*** Opening of Supplied data ***
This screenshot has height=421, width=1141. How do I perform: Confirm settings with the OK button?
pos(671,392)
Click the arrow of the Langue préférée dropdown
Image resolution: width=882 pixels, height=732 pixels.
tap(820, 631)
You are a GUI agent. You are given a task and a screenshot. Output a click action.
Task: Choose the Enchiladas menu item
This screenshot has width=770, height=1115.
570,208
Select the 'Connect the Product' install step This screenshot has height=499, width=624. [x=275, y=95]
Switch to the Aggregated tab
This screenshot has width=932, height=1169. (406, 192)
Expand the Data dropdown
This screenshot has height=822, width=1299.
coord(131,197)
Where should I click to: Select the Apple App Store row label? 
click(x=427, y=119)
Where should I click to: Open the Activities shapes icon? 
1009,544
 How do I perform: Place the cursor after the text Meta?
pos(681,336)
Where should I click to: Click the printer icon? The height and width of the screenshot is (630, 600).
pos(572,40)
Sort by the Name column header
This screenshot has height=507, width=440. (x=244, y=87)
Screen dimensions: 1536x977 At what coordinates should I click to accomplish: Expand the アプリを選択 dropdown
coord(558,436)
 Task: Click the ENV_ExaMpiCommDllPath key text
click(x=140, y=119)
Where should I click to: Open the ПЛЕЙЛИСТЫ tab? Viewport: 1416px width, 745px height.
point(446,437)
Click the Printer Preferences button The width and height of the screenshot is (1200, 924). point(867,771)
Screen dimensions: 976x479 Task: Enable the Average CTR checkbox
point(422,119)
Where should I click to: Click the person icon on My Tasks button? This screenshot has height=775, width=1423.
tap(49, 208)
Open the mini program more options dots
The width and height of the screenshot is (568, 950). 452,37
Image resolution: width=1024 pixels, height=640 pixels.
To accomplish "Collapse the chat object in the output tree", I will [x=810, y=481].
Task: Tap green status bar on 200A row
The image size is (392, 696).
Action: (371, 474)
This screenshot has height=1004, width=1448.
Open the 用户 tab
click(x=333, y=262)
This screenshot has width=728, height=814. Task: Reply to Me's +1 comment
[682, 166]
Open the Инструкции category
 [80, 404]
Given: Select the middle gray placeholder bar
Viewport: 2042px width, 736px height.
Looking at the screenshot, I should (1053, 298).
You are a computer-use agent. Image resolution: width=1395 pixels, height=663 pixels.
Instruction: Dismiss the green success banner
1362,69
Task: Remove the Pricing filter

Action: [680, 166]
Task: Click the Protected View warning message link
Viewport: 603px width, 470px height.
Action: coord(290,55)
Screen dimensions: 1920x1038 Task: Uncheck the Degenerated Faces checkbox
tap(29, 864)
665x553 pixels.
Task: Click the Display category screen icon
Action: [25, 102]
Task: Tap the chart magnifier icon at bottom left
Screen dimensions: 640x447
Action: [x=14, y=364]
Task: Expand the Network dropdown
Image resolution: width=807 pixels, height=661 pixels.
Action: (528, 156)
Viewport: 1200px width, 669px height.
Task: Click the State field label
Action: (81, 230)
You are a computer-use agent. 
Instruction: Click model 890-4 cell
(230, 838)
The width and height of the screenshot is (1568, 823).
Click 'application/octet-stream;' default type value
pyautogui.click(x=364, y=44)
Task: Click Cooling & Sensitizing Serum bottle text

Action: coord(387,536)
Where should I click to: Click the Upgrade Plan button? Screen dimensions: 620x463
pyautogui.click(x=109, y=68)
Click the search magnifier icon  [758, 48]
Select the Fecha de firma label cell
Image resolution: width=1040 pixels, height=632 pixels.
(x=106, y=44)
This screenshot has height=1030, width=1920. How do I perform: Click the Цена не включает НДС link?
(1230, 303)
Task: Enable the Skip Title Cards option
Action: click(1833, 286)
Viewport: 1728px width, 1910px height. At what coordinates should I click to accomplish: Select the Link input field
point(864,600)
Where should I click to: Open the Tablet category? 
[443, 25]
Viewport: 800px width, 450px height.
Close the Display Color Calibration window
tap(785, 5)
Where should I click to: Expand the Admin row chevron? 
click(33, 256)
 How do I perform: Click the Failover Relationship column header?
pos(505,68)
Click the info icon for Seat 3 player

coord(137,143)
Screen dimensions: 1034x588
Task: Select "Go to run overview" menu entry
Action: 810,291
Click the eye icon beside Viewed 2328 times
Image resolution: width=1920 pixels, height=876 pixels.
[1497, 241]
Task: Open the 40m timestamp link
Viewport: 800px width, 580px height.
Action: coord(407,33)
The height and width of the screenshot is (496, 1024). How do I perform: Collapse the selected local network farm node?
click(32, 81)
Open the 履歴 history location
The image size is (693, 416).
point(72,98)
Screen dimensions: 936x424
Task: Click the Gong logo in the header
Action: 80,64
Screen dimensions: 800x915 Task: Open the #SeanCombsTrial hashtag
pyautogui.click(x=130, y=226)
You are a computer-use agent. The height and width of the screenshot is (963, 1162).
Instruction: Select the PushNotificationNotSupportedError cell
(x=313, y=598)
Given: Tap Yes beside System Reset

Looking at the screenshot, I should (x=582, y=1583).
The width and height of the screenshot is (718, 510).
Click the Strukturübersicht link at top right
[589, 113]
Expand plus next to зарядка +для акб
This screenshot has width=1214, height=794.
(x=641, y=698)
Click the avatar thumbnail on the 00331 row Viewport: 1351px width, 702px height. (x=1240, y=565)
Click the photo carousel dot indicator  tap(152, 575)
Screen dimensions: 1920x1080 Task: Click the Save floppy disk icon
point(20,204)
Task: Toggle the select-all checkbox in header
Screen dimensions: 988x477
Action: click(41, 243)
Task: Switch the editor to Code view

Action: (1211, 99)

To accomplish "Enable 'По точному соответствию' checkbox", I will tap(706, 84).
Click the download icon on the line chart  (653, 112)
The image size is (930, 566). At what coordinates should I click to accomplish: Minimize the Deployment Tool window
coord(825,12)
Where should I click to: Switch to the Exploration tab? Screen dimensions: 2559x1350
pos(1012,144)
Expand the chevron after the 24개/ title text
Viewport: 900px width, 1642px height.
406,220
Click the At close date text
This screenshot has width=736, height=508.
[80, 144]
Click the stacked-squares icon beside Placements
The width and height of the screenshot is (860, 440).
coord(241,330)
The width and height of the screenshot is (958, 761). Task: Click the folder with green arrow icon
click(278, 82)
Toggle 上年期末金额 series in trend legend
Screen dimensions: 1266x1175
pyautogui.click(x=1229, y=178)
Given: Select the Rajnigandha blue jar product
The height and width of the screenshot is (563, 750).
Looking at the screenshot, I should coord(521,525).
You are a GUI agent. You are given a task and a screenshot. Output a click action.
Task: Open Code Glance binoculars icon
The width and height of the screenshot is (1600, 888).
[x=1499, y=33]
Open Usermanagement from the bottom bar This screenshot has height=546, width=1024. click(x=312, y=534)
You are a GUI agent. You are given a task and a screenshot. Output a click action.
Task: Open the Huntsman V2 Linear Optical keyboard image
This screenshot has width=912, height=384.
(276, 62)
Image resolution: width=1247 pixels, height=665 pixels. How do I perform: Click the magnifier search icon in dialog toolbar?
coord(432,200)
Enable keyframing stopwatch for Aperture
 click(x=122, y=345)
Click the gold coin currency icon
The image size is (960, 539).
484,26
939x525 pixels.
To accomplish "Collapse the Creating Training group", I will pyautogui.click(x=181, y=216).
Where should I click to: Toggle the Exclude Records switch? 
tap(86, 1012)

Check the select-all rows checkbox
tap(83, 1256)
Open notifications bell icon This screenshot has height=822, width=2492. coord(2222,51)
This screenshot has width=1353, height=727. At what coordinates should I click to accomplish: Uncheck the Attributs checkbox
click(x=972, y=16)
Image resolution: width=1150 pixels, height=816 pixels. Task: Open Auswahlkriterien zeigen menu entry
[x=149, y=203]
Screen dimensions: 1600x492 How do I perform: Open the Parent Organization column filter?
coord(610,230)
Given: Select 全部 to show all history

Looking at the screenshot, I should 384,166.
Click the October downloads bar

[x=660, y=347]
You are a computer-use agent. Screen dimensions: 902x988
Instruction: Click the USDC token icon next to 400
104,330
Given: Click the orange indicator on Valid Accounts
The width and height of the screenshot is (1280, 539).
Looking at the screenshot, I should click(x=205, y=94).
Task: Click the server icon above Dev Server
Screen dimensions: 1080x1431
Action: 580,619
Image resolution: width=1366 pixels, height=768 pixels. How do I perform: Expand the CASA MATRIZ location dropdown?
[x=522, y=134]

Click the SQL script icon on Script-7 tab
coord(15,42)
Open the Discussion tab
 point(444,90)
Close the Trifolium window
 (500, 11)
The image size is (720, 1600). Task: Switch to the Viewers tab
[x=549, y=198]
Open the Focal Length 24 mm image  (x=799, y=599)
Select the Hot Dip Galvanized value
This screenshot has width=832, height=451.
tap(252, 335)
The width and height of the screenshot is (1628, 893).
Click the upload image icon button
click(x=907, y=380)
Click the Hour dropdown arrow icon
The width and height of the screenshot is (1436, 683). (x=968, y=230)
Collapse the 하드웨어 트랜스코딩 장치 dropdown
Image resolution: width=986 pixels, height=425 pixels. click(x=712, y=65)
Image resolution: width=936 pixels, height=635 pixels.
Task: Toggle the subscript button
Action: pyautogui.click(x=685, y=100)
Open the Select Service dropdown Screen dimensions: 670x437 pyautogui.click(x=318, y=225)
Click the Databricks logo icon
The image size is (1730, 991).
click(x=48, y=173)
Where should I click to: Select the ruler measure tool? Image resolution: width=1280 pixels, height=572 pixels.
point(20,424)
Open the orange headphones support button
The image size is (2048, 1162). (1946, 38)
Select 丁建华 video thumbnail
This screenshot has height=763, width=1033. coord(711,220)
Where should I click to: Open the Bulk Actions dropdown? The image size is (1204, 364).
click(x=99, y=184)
*** Close of Supplied data ***
## Action item:
Read through the entries, then copy every line where the string "will" is found.

## Solution to the exercise:
To accomplish "Collapse the chat object in the output tree", I will [x=810, y=481].
To accomplish "Enable 'По точному соответствию' checkbox", I will tap(706, 84).
To accomplish "Collapse the Creating Training group", I will pyautogui.click(x=181, y=216).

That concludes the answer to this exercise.